Matthias Zimmermann und Alexandra Hartmann
 |  aktualisiert: 15.06.2024 02:51 Uhr

Die Fleischindustrie in Deutschland ist seit Jahren in der Krise. Mit der Ankündigung von Vion, der Nummer drei der deutschen Schlachter, sein komplettes Deutschlandgeschäft verkaufen zu wollen, hat der Umbruch einen neuen Höhepunkt erreicht. Das Unternehmen teilte mit, sich künftig auf seine Geschäfte in den Beneluxstaaten konzertieren zu wollen. Den Schritt begründet Vion in einer Pressemitteilung unter anderem mit einem sich "wandelnden Marktumfeld" und "starker Konkurrenz aus Nicht-EU-Ländern". 

Der Fleischkonsum in Deutschland geht seit Jahren zurück. 51,6 Kilogramm hat jeder Deutsche im vergangenen Jahr laut der Bundesanstalt für Landwirtschaft und Ernährung (BLE) im Durchschnitt gegessen – zwölf Prozent weniger als noch im Jahr 2019 (58,5 Kilogramm pro Kopf). Parallel dazu sinkt auch die Fleischproduktion. Allein im vergangenen Jahr schrumpfte sie um vier Prozent auf 6,8 Millionen Tonnen. Nach einem Höchststand im Jahr 2016 (8,25 Millionen Tonnen) war es das siebte Jahr in Folge mit teils kräftigen Einbußen.

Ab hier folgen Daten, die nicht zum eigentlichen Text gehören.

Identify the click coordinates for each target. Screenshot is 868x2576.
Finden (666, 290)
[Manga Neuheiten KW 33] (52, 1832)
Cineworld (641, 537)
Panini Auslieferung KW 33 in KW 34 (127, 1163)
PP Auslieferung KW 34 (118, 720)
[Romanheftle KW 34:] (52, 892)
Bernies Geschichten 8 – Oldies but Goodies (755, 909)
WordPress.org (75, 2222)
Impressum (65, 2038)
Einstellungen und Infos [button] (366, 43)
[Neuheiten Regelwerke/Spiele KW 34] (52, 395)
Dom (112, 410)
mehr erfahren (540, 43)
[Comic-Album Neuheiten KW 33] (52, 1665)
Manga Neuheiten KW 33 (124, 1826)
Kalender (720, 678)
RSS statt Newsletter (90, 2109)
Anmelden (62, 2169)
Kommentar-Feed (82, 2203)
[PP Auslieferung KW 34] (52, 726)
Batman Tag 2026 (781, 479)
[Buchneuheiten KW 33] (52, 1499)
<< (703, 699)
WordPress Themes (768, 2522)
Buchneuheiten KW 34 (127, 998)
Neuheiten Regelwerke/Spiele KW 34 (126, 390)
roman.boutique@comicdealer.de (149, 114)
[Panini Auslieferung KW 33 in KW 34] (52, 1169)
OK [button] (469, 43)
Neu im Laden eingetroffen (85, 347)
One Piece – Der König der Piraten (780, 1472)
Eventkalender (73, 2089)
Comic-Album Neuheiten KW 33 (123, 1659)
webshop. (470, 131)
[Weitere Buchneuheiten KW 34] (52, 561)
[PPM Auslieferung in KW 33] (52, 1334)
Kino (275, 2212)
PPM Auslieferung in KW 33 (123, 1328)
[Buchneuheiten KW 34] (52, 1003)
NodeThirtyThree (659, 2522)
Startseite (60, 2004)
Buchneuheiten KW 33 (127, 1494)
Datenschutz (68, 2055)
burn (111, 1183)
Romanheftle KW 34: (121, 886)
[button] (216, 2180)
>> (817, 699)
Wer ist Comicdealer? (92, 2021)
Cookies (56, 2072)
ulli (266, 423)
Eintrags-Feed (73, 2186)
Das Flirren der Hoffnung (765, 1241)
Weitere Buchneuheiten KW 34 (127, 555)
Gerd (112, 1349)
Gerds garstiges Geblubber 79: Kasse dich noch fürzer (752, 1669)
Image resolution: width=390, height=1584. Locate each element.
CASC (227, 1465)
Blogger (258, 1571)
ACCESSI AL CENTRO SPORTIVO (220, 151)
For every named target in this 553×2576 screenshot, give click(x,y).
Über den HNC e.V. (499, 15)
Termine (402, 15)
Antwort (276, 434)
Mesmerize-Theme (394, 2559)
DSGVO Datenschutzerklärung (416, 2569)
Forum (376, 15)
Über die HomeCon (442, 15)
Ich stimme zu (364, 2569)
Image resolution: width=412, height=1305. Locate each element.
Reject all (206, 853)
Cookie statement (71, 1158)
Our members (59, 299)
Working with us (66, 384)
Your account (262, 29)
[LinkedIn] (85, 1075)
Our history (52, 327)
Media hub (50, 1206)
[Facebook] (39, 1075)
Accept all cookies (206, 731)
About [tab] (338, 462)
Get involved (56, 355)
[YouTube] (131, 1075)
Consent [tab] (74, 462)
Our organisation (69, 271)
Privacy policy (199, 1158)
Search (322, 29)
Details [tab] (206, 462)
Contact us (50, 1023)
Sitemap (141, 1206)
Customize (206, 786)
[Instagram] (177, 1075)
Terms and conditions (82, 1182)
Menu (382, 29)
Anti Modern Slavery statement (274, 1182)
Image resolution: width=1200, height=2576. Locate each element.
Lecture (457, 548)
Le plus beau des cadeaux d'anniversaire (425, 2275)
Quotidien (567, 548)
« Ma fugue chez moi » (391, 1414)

In Buchloe betreibt Vion den größten Rinder-Schlachthof in der Region

Besonders groß sind die Marktverwerfungen bei Schweinen. Die Zahl der Schweinehalter in Deutschland sinkt rapide, die Überkapazitäten auf dem Markt sind enorm. Hintergrund sind Exportverbote in wichtige Märkte wie China, nach dem Auftreten Afrikanischen Schweinepest in Deutschland. Die Coronakrise setzte der Branche zusätzlich zu. Viele Schlachtbetriebe mussten wegen des Infektionsrisikos zeitweise schließen, die Nachfrage ging wegen der weitgehend geschlossenen Gastronomie in den Keller. Die Erholung danach blieb verhalten. Vion hat bereits Anfang des Jahres drei Betriebe in Nord- und Ostdeutschland verkauft, ein weiterer Standort in Niedersachsen wurde geschlossen. Elf Standorte hat das Unternehmen nun noch in Deutschland und rund 3000 Beschäftigte. 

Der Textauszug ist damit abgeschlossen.